◆ Record extracts ◆
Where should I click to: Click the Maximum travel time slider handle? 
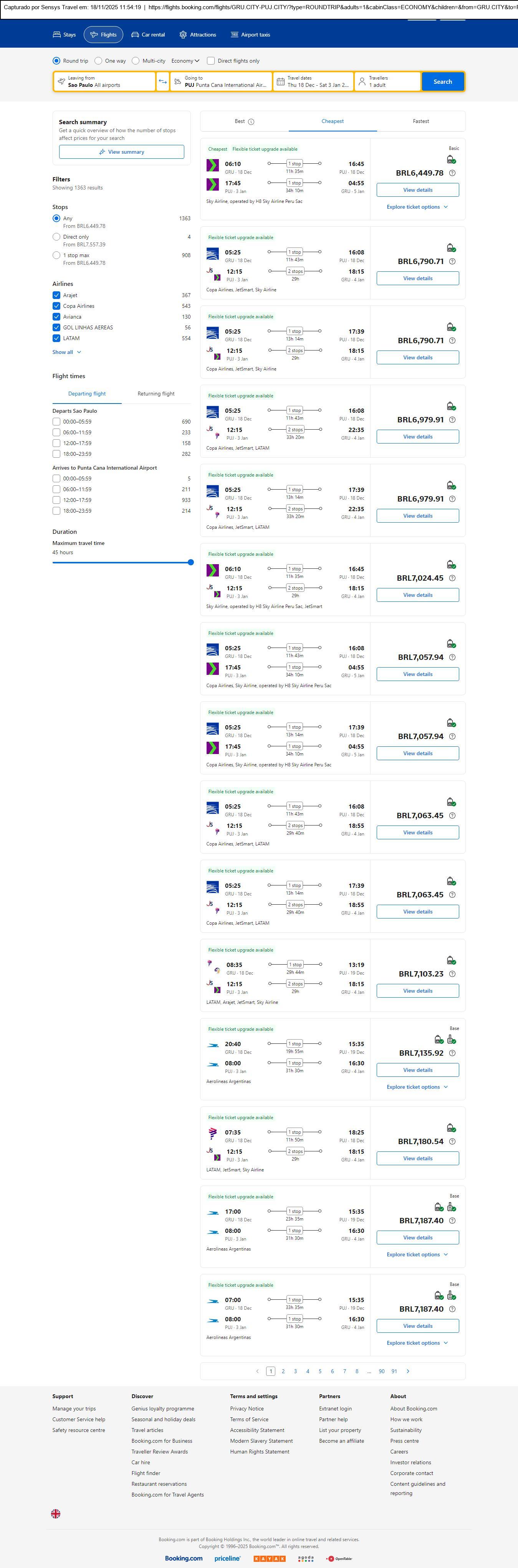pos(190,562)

...

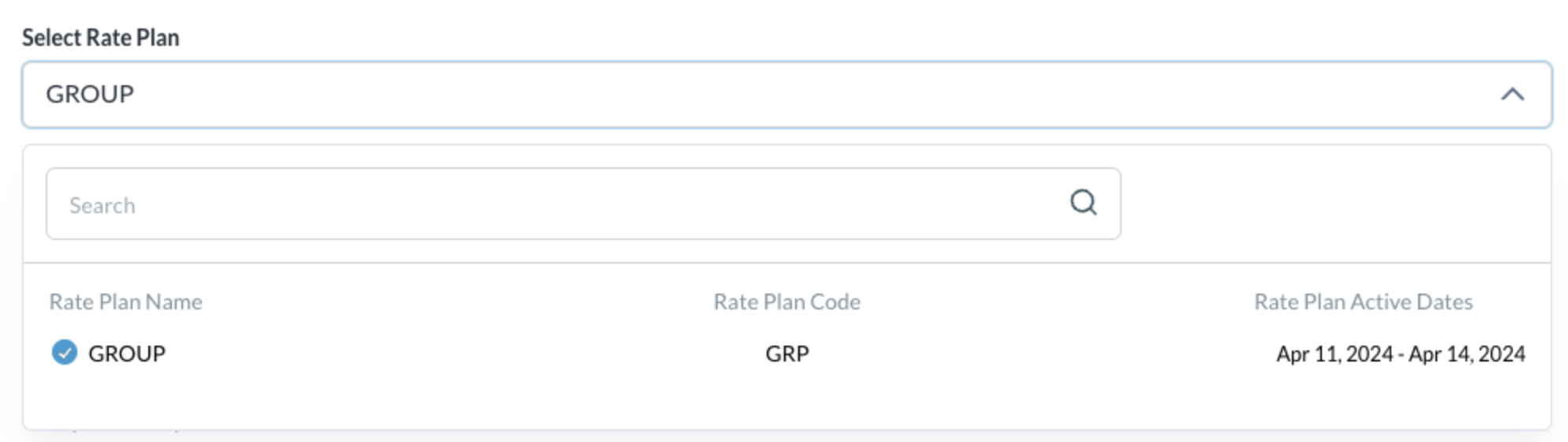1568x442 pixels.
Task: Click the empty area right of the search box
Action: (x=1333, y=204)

◆ Problem requirements ◆
Repeat the lines of the items from the one containing "1568x442 pixels." through the one containing "Action: (x=1333, y=204)", copying them character for character. Leave the pictures out of your answer.

◆ Final result ◆
1568x442 pixels.
Task: Click the empty area right of the search box
Action: (x=1333, y=204)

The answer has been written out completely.